The Teletón Foundation was born in Chile in 1978. This project was originated by Mario Kreutzberger (Don Francisco) as a television marathon aimed at raising funds for the Children with Disabilities Aid Society, which would later become the Teletón Foundation.
The success achieved by Teletón Chile has been a model for other countries. Thirteen nations from Latin America and the Caribbean have joined the work for children and teenagers with disabilities, emulating the virtues of the Chilean campaigns.

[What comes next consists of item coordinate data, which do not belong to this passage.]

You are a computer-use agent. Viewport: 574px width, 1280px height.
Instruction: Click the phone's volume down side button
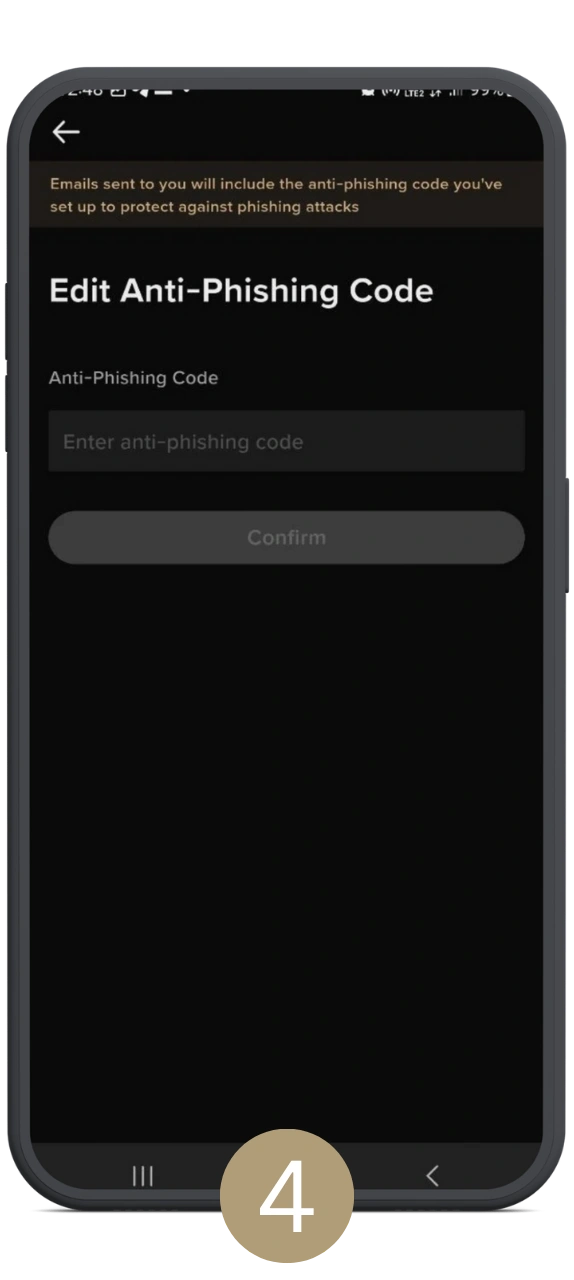pyautogui.click(x=7, y=413)

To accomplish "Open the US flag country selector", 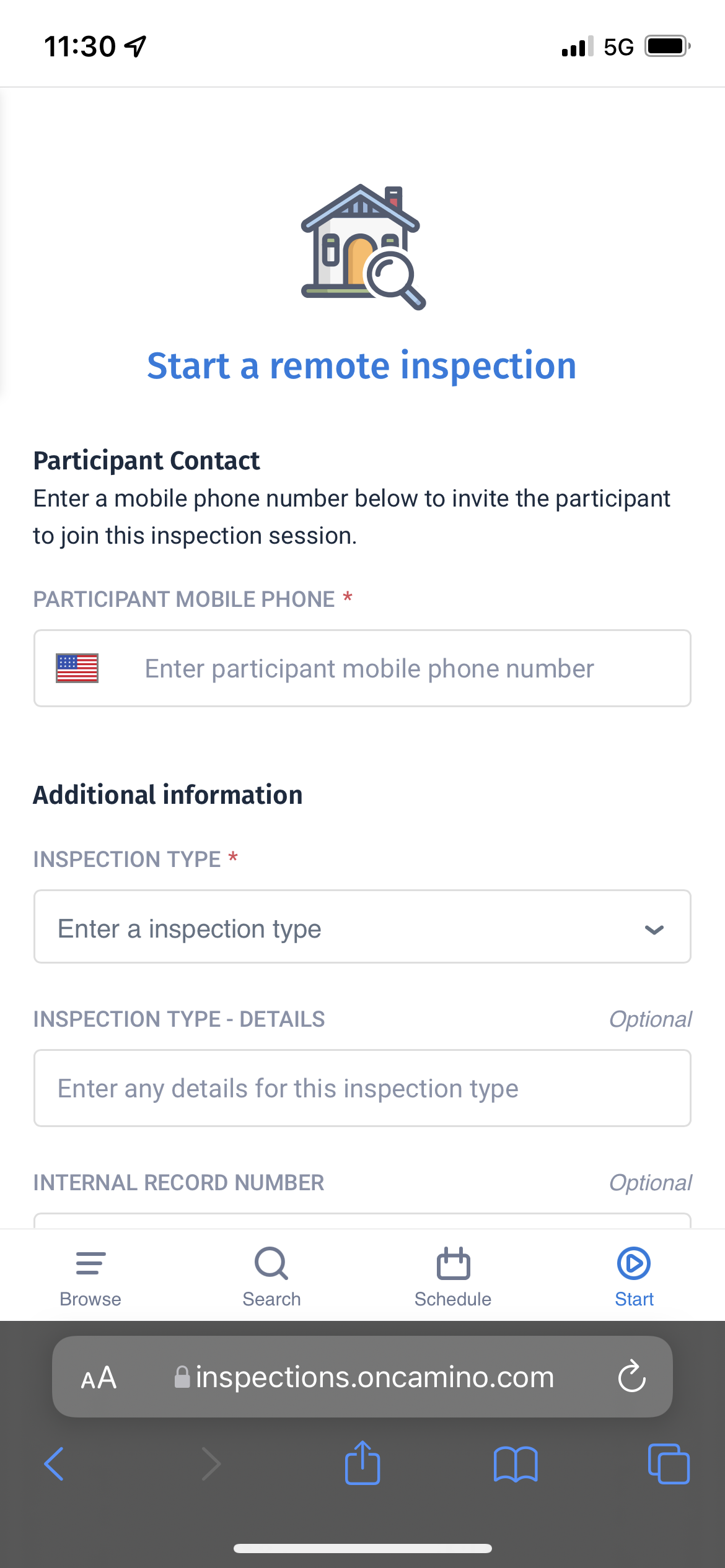I will coord(77,668).
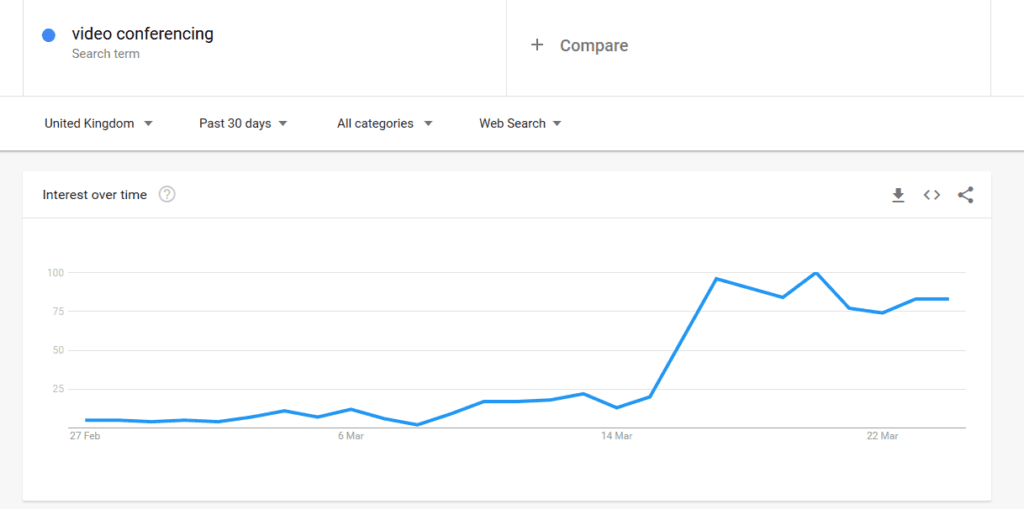
Task: Click the peak point at 100 on graph
Action: click(816, 273)
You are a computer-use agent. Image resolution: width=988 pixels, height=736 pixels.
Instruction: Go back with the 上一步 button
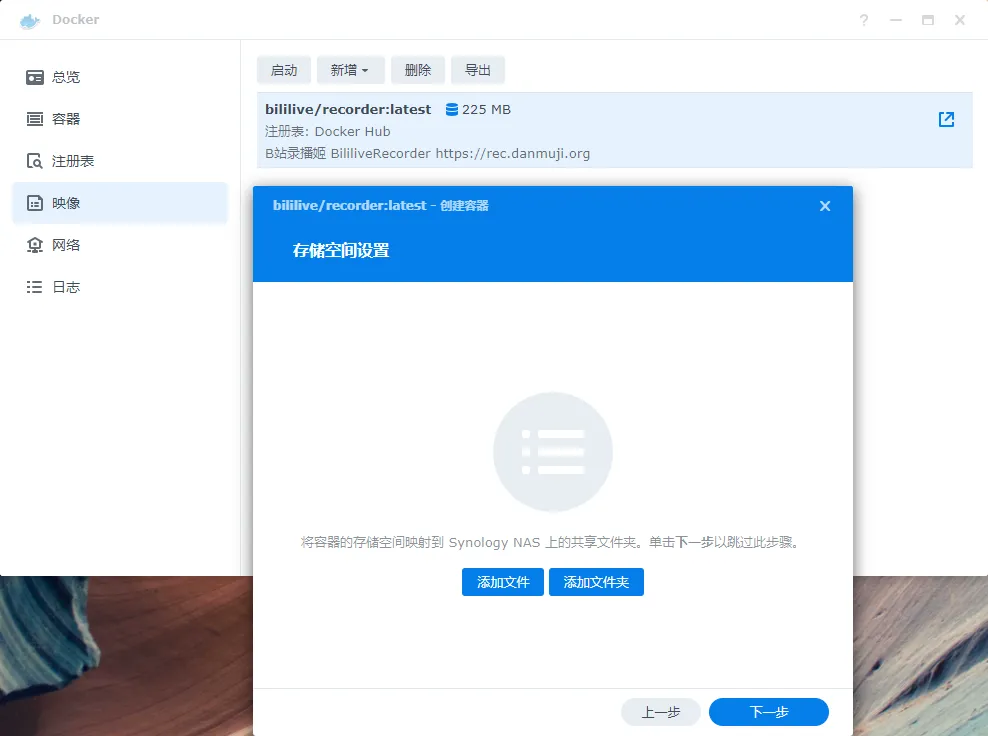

The advice and ongoing support by Teletón Chile to organize and develop childhood rehabilitation institutes, prompted Mario Kreitzberger to bring the countries from the continent together in a new International Telethons Organization (ORITEL). Integrated by Chile, Colombia, El Salvador, the United States, Guatemala, Honduras, Mexico, Nicaragua, Paraguay, Peru, Puerto Rico and Uruguay, its specific objectives are to exchange knowledge and medical experience in the rehabilitation field, to implement new ways of dealing with pathologies and to develop technological advances in prosthesis, devices and machines that could improve the rehabilitation processes.
Likewise, the countries have met in order to boost each other’s campaigns, with the purpose of achieving a big cultural change that will gradually integrate people with disabilities in the future life of the continent.
Oritel’s objectives are:
- To promote a greater awareness of people with disabilities and their problems in the region.
- To promote international solidarity towards people with disabilities.
- To coordinate the efforts of different Latin American rehabilitation entities in order to facilitate the efficient development of human, material or technological resources.
- To contribute to the autonomy and independence of people with disabilities.
- To promote the enactment of legal norms aimed at eliminating all forms of discrimination and exclusion, promoting social integration.
To promote the adoption of measures for the social integration of people with disabilities.